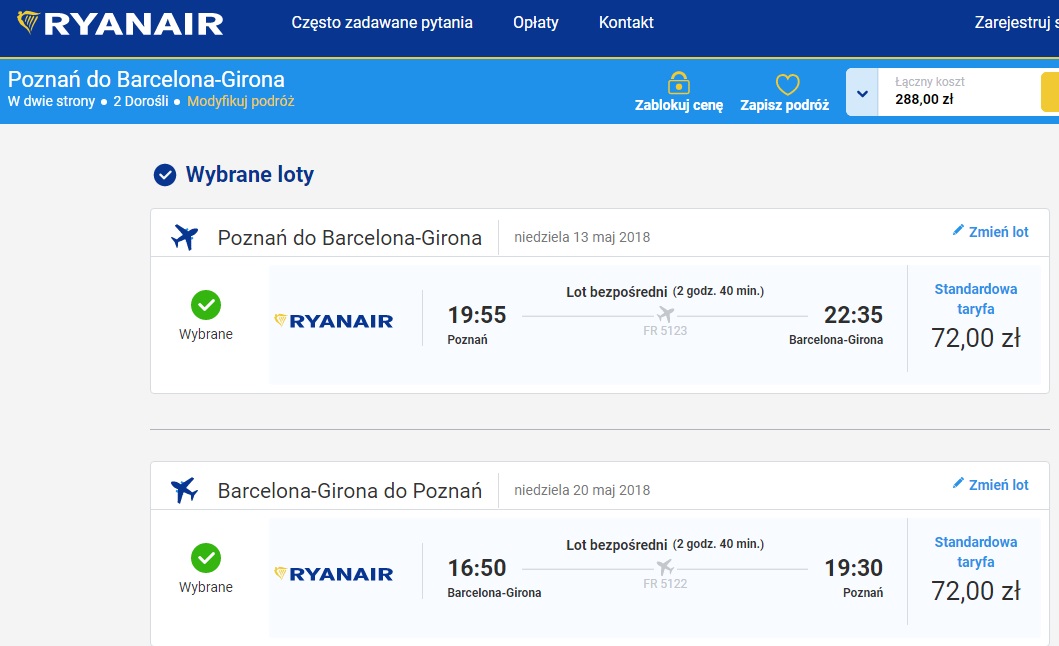This screenshot has width=1059, height=646.
Task: Open the total cost 288,00 zł summary
Action: coord(924,99)
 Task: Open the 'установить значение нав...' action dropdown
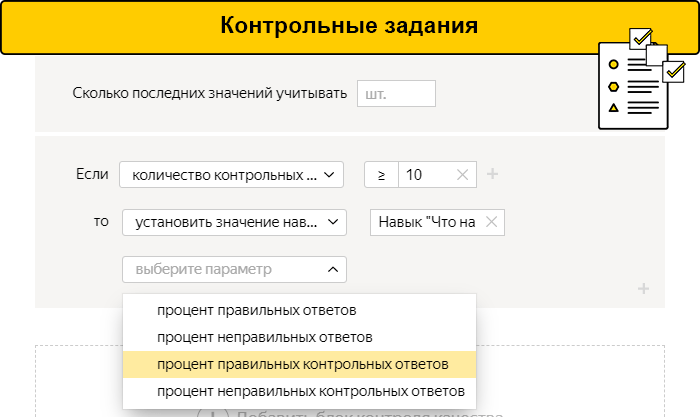coord(233,222)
:::::
YOUR ASSIGNMENT:
Leave out the pictures, and extract exactly the lines from the one with "Task: Open the 'установить" through the end of the records, both ends included.

EXERCISE ANSWER:
 Task: Open the 'установить значение нав...' action dropdown
coord(233,222)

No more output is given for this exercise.